Si vengono così a conoscere i loro travagli : l’isolamento ai quali l’ambiente urbano li condannava, il ritrarsi di non pochi di fronte al compito dell’uccisione a freddo, i dubbi sull’eventualità che l’azione terrorista provocasse rappresaglie su innocenti, le difficoltà a rispettare le rigidissime regole della clandestinità, l’esorbitante e sprezzante temerarietà, le paure per la tortura in caso di cattura, l’atroce destino di morte di tanti dopo indicibili tormenti. Ma Peli narra e analizza con precisione anche successi e sconfitte dei Gap, con particolare attenzione alle vicende dei loro nuclei più famosi e dei loro protagonisti più celebrati, quali Giovanni Pesce, Ilio Barontini, Bruno Fanciullacci, Dante Di Nanni e tanti altri.
All’estate del ’44 viene fatto risalire l’inizio del declino dei Gap a vantaggio di altro tipo di organizzazione decisa sempre dal Partito, ma questa volta per adeguarsi alla linea importata da Togliatti con la famosa “svolta di Salerno” dell’aprile: le Squadre di Azione Patriottica. Anziché attentatori professionisti “a tempo pieno” scelti solo tra comunisti, queste ultime sono formate “combattenti disponibili part time”, senza esclusioni per non comunisti, ma avendo sempre le città come primo teatro operativo. Una sorta di via mezzo tra i Gap e la bande di montagna, nella prospettiva della “massificazione della lotta” (p.114) indispensabile a quella tanto attesa e più volte rinviata eventualità d’insurrezione generale.
Ulteriore merito, sia pur indiretto, di Storie di Gap sta nel offrire il destro per respingere una svalutazione di questa esperienza come semplice conseguenza dell’adesione dei suoi protagonisti all’ideologia comunista: stante l’opinione oggi dominante secondo la quale tale ideologia equivaleva ad una sorta di religione si potrebbe essere tentati a credere che i gappisti si comportassero come puri e semplici fanatici. Ma così non fu e il libro di Peli, pur senza interessarsi a tale polemica, ricostruisce molteplici fatti che lo dimostrano.
Anzitutto, le numerose e non trascurabili divergenze tra quanto il Pci si attendeva dai Gap e quanto gli stessi combattenti dei Gap si attendevano dal Pci.

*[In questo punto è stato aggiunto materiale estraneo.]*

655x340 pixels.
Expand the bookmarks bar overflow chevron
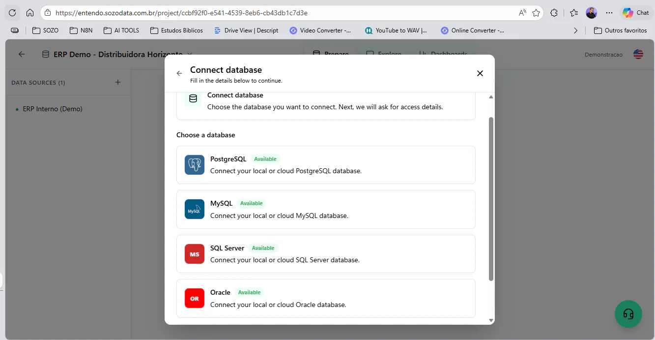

Due esempi tra i tanti possibili: se i dirigenti di quest’ultimo si dichiararono delusi per l’assenza gappista, sia negli scioperi del marzo ’44, sia di fronte alle deportazioni che ne seguirono ( p. 109), un gappista d’eccellenza come Pesce maturò tanti dissensi nei confronti della politica comunista, da inviare una relazione di critica a tutto campo – opportunamente riportata integralmente da Peli (p. 155).
Né si può credere che questi terroristi, agendo in solitudine, spesso la più estrema, fossero sempre e solo assorbiti dal compito di ledere il nemico, senza tenere in nessun conto dei consensi che le loro azioni potevano riscuotere. Storie di Gap, pur dando conto dei tanti gesti clamorosi e indotti da scelte spavalde del tutto personali, attesta fuori di ogni dubbio che pensiero primo della maggioranza dei gappisti fosse proprio l’effetto simbolico, oltre i costi in termini di rappresaglie, che ogni loro operazione poteva avere sulle popolazioni civili.